Boardwalk Empire: Home Is Where the Heart Isn't
At this point in the run ofBoardwalk Empire
, it's clear what the weakest part of the show is: the opening credits. I've harped on this before, but the repetitive and faux-artistic shots of Steve Buscemi standing in the surf and looking pensive don't at all reflect what the show's about. This isn't the story of one man, but of a place, and a time, and a way of life that represented and engulfed the country. Even episodes like last night's wonderful "Home," which focuses to a large degree on Nucky Thompson's psychobiography, depend on a growing number of characters to work. The sweep and scope far outstrip the reach of one man, however powerful he might be.
The episode itself was, typically, arresting. Jimmy and Nucky continue to chart parallel courses as the troubled rulers of their bloody kingdoms, and though those similarities are often done subtly, sometimes they're, well, not. Case in point: Jimmy's leg, injured in the war, is acting up again just as Nucky's father takes a fall and breaks his own leg in the process. The maladies both reflect a lack of control, from Jimmy's inability to completely heal (despite repeated surgeries) to Nucky's impotence in attempts to help or control his father.
They also spent the hour taking contrary approaches to their personal lives and suffering the consequences. Jimmy's trip to the hospital introduces him to fellow vet Richard Harrow, played with superb intensity by Jack Huston. Richard's missing part of his face and wears an eerie painted replica over the left half, and as they're waiting to take part in an assigned personal inventory (what Jimmy calls "the nutcase test"), Richard confesses his discomfort at having to be so honest. Jimmy tells him to just start lying, so they blow off the test and head to the cathouse Jimmy's using as a home base so he can set Richard up with a woman for what's probably the first time in Richard's life. Jimmy's actions continue to take him further from the kid he used to be, with his sickly easy duplicity on display when he catches up at a diner with Liam, the goon who cut up Pearl's face. Jimmy claims he's not there to kill Liam, instead delivering a horrifying story about letting a German die over the course of several days, but as Jimmy leaves, Liam's taken out by a sniper bullet from across the street. The shot came from Richard, a marksman who looks like he won't be leaving Jimmy's side any time soon. (And thank goodness. Huston's a remarkably compelling presence, and he's listed as appearing in the rest of this season's episodes.)
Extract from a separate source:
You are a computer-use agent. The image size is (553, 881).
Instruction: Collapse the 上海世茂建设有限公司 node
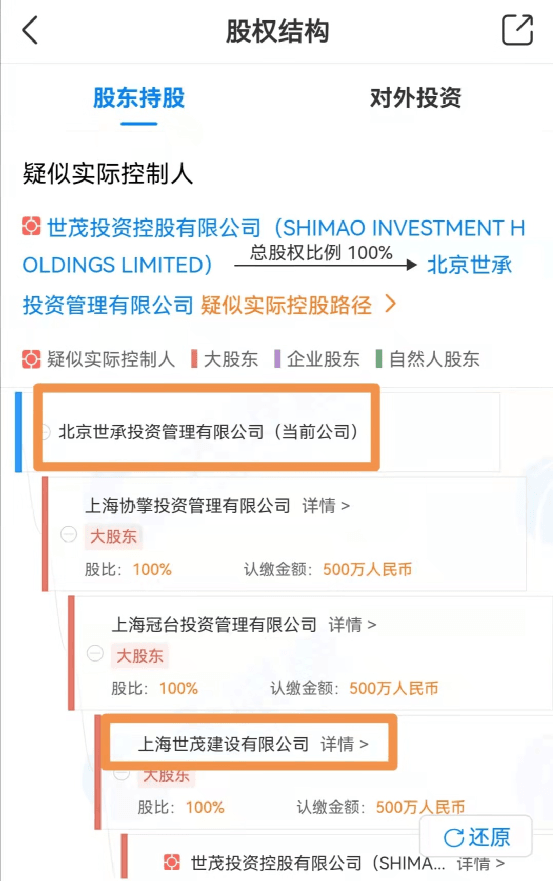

Back in Atlantic City, rather than keep lying, Nucky finds himself forced into greater bouts of honesty and self-exploration at the urging of Margaret. This, not unpredictably, leads to recollections of his father's wicked abuse and a youth spent in general fear of everything and everyone. Nucky tries to move on and give his childhood home -- now emptied because Eli's taking in the old bastard -- to a colleague, but he gets so overloaded with bad memories when visiting that he torches the place and gives the other man money to find a new place to live. Like the man said: We may be through with the past, but the past ain't through with us.
• Angela turned out to be a lesbian (didn't see that one coming) having an affair with the woman from the photo studio, though she's still apparently taking a payout from Nucky while keeping up the façade of grieving Jimmy's absence.
• It was also interesting to see Lucky Luciano and Meyer Lansky (who, in 1920, was all of 18 years old) show up to partner with Mickey Doyle and the D'Alessio brothers. I can never keep the names of the brothers straight; the only one I recognize with any regularity is the one played by Max Casella, who will forever be known to me as Doogie Howser's best friend and as Racetrack Higgins:
• The episode was directed by College Station's Allen Coulter, who also helmed the solid Hollywoodland and the far less well received Remember Me, in addition to working on multiple episodes of The Sopranos and Sex and the City. It looked great, too. My favorite shot was probably Nucky striking the match on the wall before setting fire to the hellhole in which he'd grown up.